This is the code used to generate HandMeThat Dataset and evaluate agents on it.
HandMeThat: Human-Robot Communication in Physical and Social Environments
Yanming Wan*, Jiayuan Mao*, and Joshua B. Tenenbaum
[Paper] [Supplementary Material] [Project Page] (* indicates equal contributions.)
Clone this repository:
git clone https://github.com/Simon-Wan/HandMeThat
Clone the third party repositories (XTX, ALFWorld):
git clone https://github.com/princeton-nlp/XTX.git
git clone https://github.com/alfworld/alfworld.git
Add the packages to your PYTHONPATH
environment variable.
export PYTHONPATH=.:$PYTHONPATH:<path_to_xtx>:<path_to_alfworld>
Create a conda environment for HandMeThat, and install the requirements.
conda create -n hand-me-that python=3.9
conda activate hand-me-that
conda install pytorch torchvision torchaudio cudatoolkit=11.3 -c pytorch
conda install numpy scipy pyyaml networkx tabulate
conda install h5py tqdm click transformers
conda install -c conda-forge importlib_metadata
pip install jericho lark textworld opencv-python ai2thor jacinle
python -m spacy download en_core_web_sm
This includes the required python packages from the third-party repositories.
We provide 2 versions of the HandMeThat dataset. Version 1 is the original dataset presented in HandMeThat paper. Version 2 is a later version with more data pieces on fewer tasks. Please refer to Dataset Generation section for more details.
Download the version 1 (V1) dataset from Google Drive link
and place the zipped file at ./datasets/v1
.
Unzip the dataset so that ./datasets/v1/HandMeThat_with_expert_demonstration
is a folder containing 10,000 json files.
Download the version 2 (V2) dataset from Google Drive link and place the files at ./datasets/v2
.
Unzip the dataset so that ./datasets/v2/HandMeThat_with_expert_demonstration
is a folder containing 116,146 json files.
The data split information is presented in ./datasets/v2/HandMeThat_data_info.json
.
Play a HandMeThat game:
from data_generation.text_interface.jericho_env import HMTJerichoEnv
import numpy as np
step_limit = 40
dataset = './datasets/v2/HandMeThat_with_expert_demonstration'
eval_env = HMTJerichoEnv(dataset, split='test', fully=False, step_limit=step_limit)

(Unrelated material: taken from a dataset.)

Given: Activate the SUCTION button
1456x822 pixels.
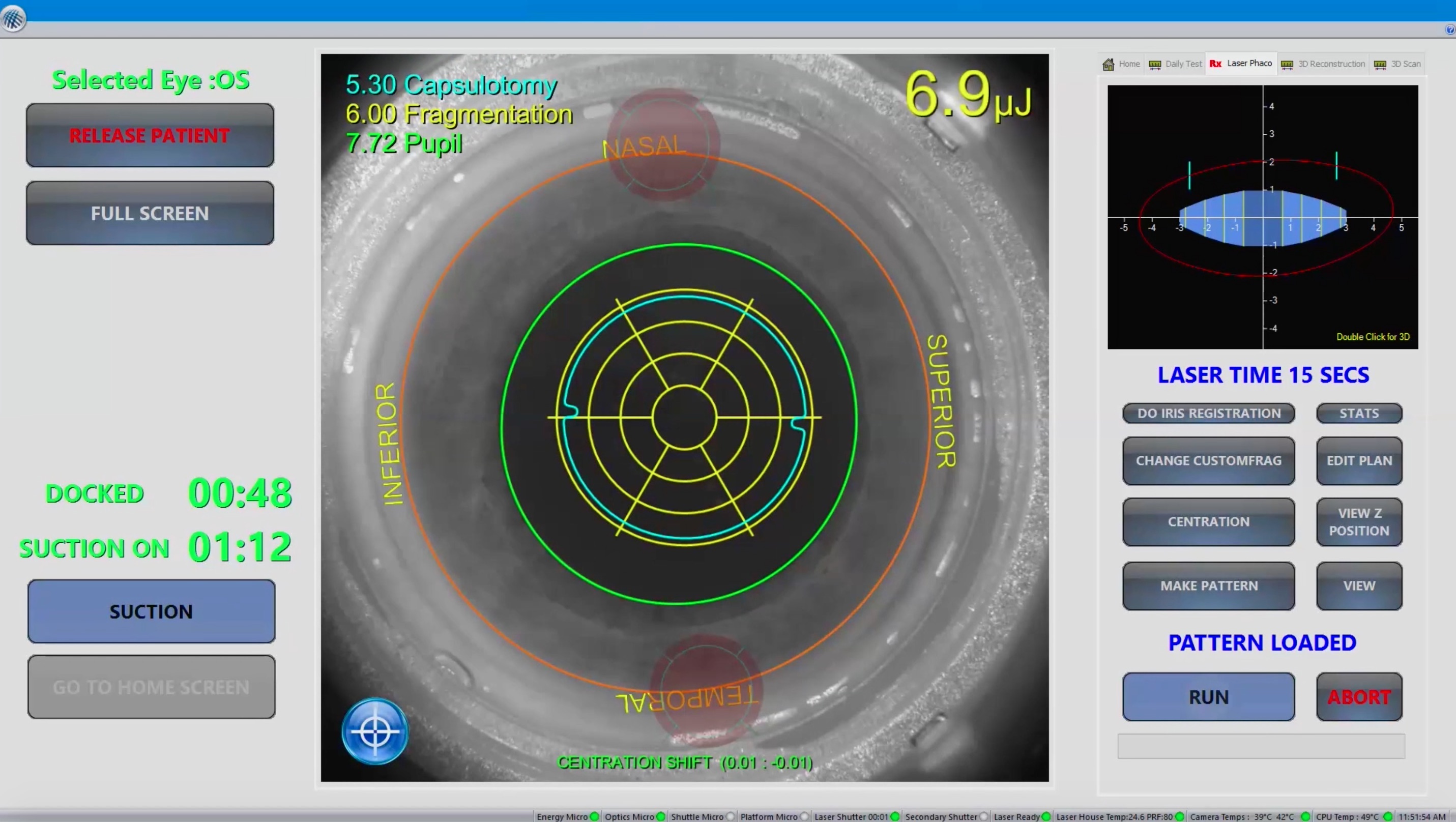Looking at the screenshot, I should coord(151,611).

obs, info = eval_env.reset()
print(obs.replace('. ', '.\n'))
for _ in range(step_limit):
action = input('> ')
# uncomment the following part to get started with a random agent instead
# _ = input('Press [Enter] to continue')
# action = np.random.choice(info['valid'])
# print('Action:', action)
obs, reward, done, info = eval_env.step(action)
print(obs.replace('. ', '.\n'), '\n\n')
if done:
break
print('moves: {}, score: {}'.format(info['moves'], info['score']))
Run python main.py
to execute the quickstart code.
To generate HandMeThat dataset:
python data_generation/generation.py --num 1000 --quest_type bring_me
To generate HandMeThat data on some particular goal, use the argument --goal to specify the goal index.
- The object hierarchy and initial position sampling space are specified in text files.
- All current goals are listed in
./data_generation/sampling/goal_sampling.py
, and new goals can be specified using the given templates. - To specify the number of objects in each category, please refer to the code.
- V2 Only contain the tasks on 25 selected goal templates, that are more easily predictable by humans.
- V2 Only contain "bring me" type instructions, and mainly focus on pick-and-place tasks.
- We generate more data on each specific goal.
- We add "subgoal" to each data piece, which is a FOL sequence corresponding to the wanted actions, and the information can be used in goal inference.
- We revise the process of random truncation of human trajectory as well as how human generate an utterance, to ensure that most of the generated tasks are human-solvable.
This current release contains the basic training setting for Seq2Seq, DRRN, and offline-DRRN models. The models can be evaluated on validation and test split.
We tested each model on both fully- and partially-observable setting on all four hardness levels. These experiment results are presented in the main paper and supplementary materials. The hyperparameter we used are the default values in this released repository.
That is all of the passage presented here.